"Do one thing and do it well." — Peter H. Salus / Doug McIlroy, core Unix principle

"Simple is better than complex." — Zen of Python

Best Resolution nodes for ComfyUI

A small modular pack — QoL nodes for semi-automatic calculation of the best (most optimal) sampling resolution:

• ... model-agnostic — i.e., compatible with ANY model (from now or the future),
• ... accounting for upscale,
• ... and for (the essential) pixel-step.

[!NOTE] Nodes from this pack do nothing with actual images on their own — they only calculate the optimal values for the resolution.

Read any further only if you feel you need to.

The purpose

In case you didn't know, you can't just choose any arbitrary resolution for sampling. You need to ensure:

• both width and height are divisible by a latent scale factor, pre-defined by a model family (8 for both SD1.5 and SDXL) - and they must remain multiples of it both in initial generation AND after further upscales;
• the overall resolution (aka megapixels, total pixel count) is as close as possible to the model's "view window" (the resolution it was trained on) - so if you increase one side of the image, you need to proportionally decrease the other.

... and choosing the right resolution is your responsibility. 🤷🏻‍♂️

This pack lets you forget about crunching numbers and handles the calculation of optimal width/height for you, while still leaving control of the image size/proportions/orientation to you. It provides 3 main nodes:

Simple

Just rounds width/height to the given step, ensuring the image CAN be converted to latent - both in initial generation and after some upscales.

From Aspect-Ratio

As the name suggests, you control the resolution indirectly - by specifying the desired aspect ratio, one of the sides, and orientation (landscape/portrait).
The node detects the actual width/height to match those as close as posible.

From Area

To my taste, THE way to select the optimal resolution for diffusion models.

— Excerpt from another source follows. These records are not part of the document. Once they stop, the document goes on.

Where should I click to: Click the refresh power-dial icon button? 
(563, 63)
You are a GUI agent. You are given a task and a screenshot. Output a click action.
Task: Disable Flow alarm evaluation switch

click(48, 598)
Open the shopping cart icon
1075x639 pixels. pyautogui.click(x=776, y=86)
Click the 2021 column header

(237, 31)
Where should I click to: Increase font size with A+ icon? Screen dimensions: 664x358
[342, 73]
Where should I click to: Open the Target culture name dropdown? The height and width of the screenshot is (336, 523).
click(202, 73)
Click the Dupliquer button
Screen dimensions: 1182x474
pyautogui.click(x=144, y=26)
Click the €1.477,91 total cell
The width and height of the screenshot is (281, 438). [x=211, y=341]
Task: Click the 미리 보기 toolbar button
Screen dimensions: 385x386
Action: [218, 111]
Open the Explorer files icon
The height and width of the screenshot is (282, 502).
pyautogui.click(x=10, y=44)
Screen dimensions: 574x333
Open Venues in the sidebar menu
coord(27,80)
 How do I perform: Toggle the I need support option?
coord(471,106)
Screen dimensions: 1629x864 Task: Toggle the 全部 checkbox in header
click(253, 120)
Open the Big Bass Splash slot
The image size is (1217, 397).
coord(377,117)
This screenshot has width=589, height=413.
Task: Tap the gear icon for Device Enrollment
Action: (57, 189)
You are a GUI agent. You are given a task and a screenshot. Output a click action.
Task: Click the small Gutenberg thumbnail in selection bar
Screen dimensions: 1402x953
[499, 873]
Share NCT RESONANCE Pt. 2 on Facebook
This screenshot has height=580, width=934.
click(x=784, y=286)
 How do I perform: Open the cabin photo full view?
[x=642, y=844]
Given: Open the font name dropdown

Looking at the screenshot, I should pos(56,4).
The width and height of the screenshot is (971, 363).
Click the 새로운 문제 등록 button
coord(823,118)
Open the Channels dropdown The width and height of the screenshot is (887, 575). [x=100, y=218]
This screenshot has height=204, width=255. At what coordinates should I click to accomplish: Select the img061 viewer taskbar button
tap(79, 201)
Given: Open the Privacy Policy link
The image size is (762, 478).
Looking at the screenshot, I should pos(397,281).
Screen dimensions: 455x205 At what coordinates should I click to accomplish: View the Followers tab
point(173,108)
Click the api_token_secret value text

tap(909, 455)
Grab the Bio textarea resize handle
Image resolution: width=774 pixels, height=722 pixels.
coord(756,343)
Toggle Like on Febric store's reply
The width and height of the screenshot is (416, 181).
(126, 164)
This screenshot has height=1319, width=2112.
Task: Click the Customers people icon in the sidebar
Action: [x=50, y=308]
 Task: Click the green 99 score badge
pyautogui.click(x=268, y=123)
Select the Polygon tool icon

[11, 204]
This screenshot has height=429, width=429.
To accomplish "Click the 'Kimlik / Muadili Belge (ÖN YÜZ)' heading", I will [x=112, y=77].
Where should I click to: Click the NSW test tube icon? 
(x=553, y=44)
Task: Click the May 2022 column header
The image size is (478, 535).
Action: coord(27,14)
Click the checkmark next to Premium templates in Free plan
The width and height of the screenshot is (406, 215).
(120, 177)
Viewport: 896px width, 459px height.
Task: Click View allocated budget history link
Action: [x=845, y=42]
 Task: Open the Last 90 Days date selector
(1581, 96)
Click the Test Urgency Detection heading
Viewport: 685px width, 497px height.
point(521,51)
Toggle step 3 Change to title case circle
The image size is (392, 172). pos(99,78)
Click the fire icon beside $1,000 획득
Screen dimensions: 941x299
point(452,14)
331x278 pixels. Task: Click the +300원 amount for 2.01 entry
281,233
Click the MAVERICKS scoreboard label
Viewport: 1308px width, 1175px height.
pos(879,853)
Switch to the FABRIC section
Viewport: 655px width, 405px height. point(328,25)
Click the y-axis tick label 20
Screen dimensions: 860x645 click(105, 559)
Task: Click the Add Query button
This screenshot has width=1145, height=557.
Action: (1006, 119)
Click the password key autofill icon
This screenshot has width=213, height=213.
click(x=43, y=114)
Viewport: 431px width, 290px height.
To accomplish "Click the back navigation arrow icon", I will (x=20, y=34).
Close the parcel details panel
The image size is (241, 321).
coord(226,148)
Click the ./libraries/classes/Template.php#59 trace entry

All you need to know is a size (one side) of square images the model was trained on (512 for SD1.5, 1024 for SDXL). The node handles the rest to meet all the restrictions:

• match the total resolution (i.e., image area, number of pixels) as close to the training one as possible,
• ... while still respecting aspect ratio, image orientation and step size.

Tooltips

Each parameter is self-documented in the shortest possible, yet exhaustive detail - just hover mouse over it. If you're new to Comfy and Stable Diffusion, this might be especially helpful.

A note on step value to choose

This parameter has the highest priority. A desired resolution is slightly tweaked to always adhere to it strictly. The nodes do their best to match all other criteria, but no matter what, in the end both width and height must remain a multiple of this value. This means two things:

1. If you don't plan processing the image with diffusion model but otherwise like these nodes for image-size selection, you can still use them - just set step to 1 (effectively disabling any rounding).
2. The right step value can single-handedly save you from unnecessary cropping or out-painting later.

In my workflows, I usually generate images like this:

• initial draft generation, exactly in the resolution the model was trained on - only composition and overall silhouettes matter here.
• "HD fix": immediate first 1.5x upscale in latent space, followed by sampling with high denoise (0.5+) - this becomes the actual base image to improve upon.
  • some tweaking/inpainting is done in this resolution.
• at least one more upscale, still sampling the whole image at once if GPU has VRAM for that (with a lower denoise, though).
• subsequent upscales with USDU.

So, this imposes a few restrictions on the initial gen if we want to avoid cropping/outpainting later:

• The initial image must be a multiple of 8
• After 1.5x upscale it must also be a multiple of 8 - so a +0.5 of size must be divisible by 8, or the initial step must be 8*2.
• After the first 1.5x upscale (with the original step being 8*2, or 16) our image became divisible by 8*2*1.5, or 8*3, so the second upscale could be +1/3 aka 1.333x. And if we do so, we actually reach the total size of 2x of the original gen.
• However, if we do so, at the very next step our divisibility would be 8*3*1.333, or 8*4.
  • This is good since the third upscale could be either 1.5x or 1.25x... but it can't be another +1/3.
• So, to workaround it, it's safer to include another multiple of 3 into the original step (so, together it becomes 8*2*3).
  • With it, we can do the previous 1.5x > 1.333x, followed by either 1.5x/1.25x or 1.333x.
  • If instead we did 1.5x > 2x - then we end up with a triple of the original size AND we have another multiple of 3 built-in, so the image has become divisible by 9. This is not at all necessary for "regular"-sized HD images, but it might become very handy for later ultra-upscales (6k+) with USDU.

Summarizing all of the above, our lowest common denominator to be safe during first few upscales is 8*2*3.

Thus, 48 by default.

Additionally, if you prefer to always upscale by 1.5, you might look into 8*2*2 = 32. Or, to allow a few more of 1.5x upscales (or a 1.25x one), or to get the resolution closer to the ones we used to (1080p, 1440p, etc), you might want to increase it by a power of 2, getting 64, 96, 128, 192, 256, etc.